Pourquoi la sylviculture « classique » ne suffit plus
Pendant des décennies, la gestion forestière française s’est concentrée sur trois objectifs principaux :
- produire du bois d’œuvre (charpente, menuiserie) et du bois d’industrie ;
- assurer une régénération suffisante des peuplements ;
- faciliter l’exploitation (accès, mécanisation, volumes groupés).
Résultat : beaucoup de forêts ont été simplifiées :
- peuplements équiennes (arbres du même âge) ;
- peu d’essences (mélèze ou douglas en massif, épicéa en montagne, chêne en plaine, etc.) ;
- structure verticale pauvre (peu de sous-étage, peu de gros bois morts).
Sur le plan productif, ça marche (tant que le climat reste stable). Sur le plan écologique, c’est limité : la biodiversité réelle d’une forêt ne se résume pas au nombre d’arbres à l’hectare. Elle dépend :
- de la diversité des essences et des âges ;
- de la présence de bois mort, d’arbres sénescents, de micro-habitats (cavités, écorces décollées, houppiers complexes) ;
- de la mosaïque d’habitats (lisières, clairières, zones plus humides, etc.).
Et surtout, avec le changement climatique, les peuplements monospécifiques très denses deviennent plus vulnérables : sécheresses, scolytes, tempêtes… Une sylviculture durable, ce n’est pas juste « plus verte », c’est aussi une forme d’assurance pour la valeur future de votre patrimoine forestier.
Les grands principes d’une sylviculture durable
Avant de parler techniques, il faut bien comprendre la logique de fond.
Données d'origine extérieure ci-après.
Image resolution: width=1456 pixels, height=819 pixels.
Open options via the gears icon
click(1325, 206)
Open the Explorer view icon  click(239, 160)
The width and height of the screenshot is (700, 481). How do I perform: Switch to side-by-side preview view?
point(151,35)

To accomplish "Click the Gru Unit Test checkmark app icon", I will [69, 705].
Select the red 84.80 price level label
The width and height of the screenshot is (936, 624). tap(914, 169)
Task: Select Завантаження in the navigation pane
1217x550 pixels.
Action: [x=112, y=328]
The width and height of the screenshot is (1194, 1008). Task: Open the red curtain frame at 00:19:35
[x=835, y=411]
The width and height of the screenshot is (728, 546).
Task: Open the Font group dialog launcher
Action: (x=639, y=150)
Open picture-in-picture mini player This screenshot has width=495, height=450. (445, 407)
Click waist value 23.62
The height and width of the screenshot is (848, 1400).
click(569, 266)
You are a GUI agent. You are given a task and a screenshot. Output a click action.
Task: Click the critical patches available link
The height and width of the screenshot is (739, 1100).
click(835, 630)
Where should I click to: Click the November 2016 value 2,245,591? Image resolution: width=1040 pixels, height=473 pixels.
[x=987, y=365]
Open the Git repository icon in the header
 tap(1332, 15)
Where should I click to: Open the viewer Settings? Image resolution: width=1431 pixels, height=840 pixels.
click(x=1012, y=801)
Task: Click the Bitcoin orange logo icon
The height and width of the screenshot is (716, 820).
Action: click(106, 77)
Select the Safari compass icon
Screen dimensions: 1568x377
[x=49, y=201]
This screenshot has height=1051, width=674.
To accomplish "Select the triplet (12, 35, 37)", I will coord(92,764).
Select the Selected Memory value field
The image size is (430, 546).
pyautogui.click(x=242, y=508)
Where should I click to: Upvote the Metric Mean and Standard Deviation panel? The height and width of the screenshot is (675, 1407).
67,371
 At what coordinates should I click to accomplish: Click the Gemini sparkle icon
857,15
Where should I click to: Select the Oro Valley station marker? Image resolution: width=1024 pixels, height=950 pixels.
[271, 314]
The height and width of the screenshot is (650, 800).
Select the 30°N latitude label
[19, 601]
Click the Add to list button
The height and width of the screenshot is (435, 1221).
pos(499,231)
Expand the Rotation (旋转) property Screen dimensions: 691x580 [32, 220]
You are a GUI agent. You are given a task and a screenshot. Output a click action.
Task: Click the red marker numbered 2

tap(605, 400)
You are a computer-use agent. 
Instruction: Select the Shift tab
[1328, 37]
Une sylviculture durable vise quatre équilibres :
- Équilibre de production : ne pas couper plus que ce que la forêt peut reconstituer sur le long terme, tout en améliorant la qualité des bois (diamètre, rectitude, sanitarité).
- Équilibre écologique : maintenir (ou restaurer) des habitats riches et variés, avec des structures d’âges et d’essences multiples.
- Équilibre économique : que les travaux sylvicoles (débroussaillage, éclaircies, plantations, clôtures) restent finançables, soit par la vente de bois, soit par des aides.
- Équilibre social : paysage, loisirs, chasse, risques incendie, acceptabilité des coupes par le voisinage.
En pratique, ça se traduit par quelques lignes directrices qui font quasi consensus chez les gestionnaires sérieux :
- éviter les coupes rases systématiques, sauf cas particuliers (reboisements sanitaires, changement d’essence indispensable) ;
- favoriser la régénération naturelle quand c’est possible, et compléter par de la plantation raisonnée ;
- diversifier les essences (quand le sol et le climat le permettent) ;
- maintenir une part de gros bois, d’arbres-habitats et de bois mort ;
- adapter les densités et les éclaircies pour limiter le stress hydrique.
Des outils concrets pour concilier bois et biodiversité
On entre maintenant dans le « dur » : quelles pratiques mettre en place, et dans quels cas ?
Sylviculture irrégulière : la forêt « tout âge »
Contrairement à la forêt régulière (tous les arbres à peu près du même âge), la sylviculture irrégulière vise une structure continue, avec :
- des jeunes semis ;
- des arbres d’âges intermédiaires ;
- des gros bois prêts à être récoltés ;
- et quelques très gros sujets laissés en réserve.
Comment ça se gère ?
- pas de coupe rase, mais des coupes d’amélioration par pied d’arbre ou par trouées (quelques ares à chaque fois) ;
- on enlève les arbres les plus mûrs ou les moins intéressants (tortueux, fourchus, mal conformés), pour laisser de la lumière aux sujets bien conformés ;
- on intervient régulièrement (tous les 8 à 15 ans selon les essences) avec de faibles volumes à chaque passage.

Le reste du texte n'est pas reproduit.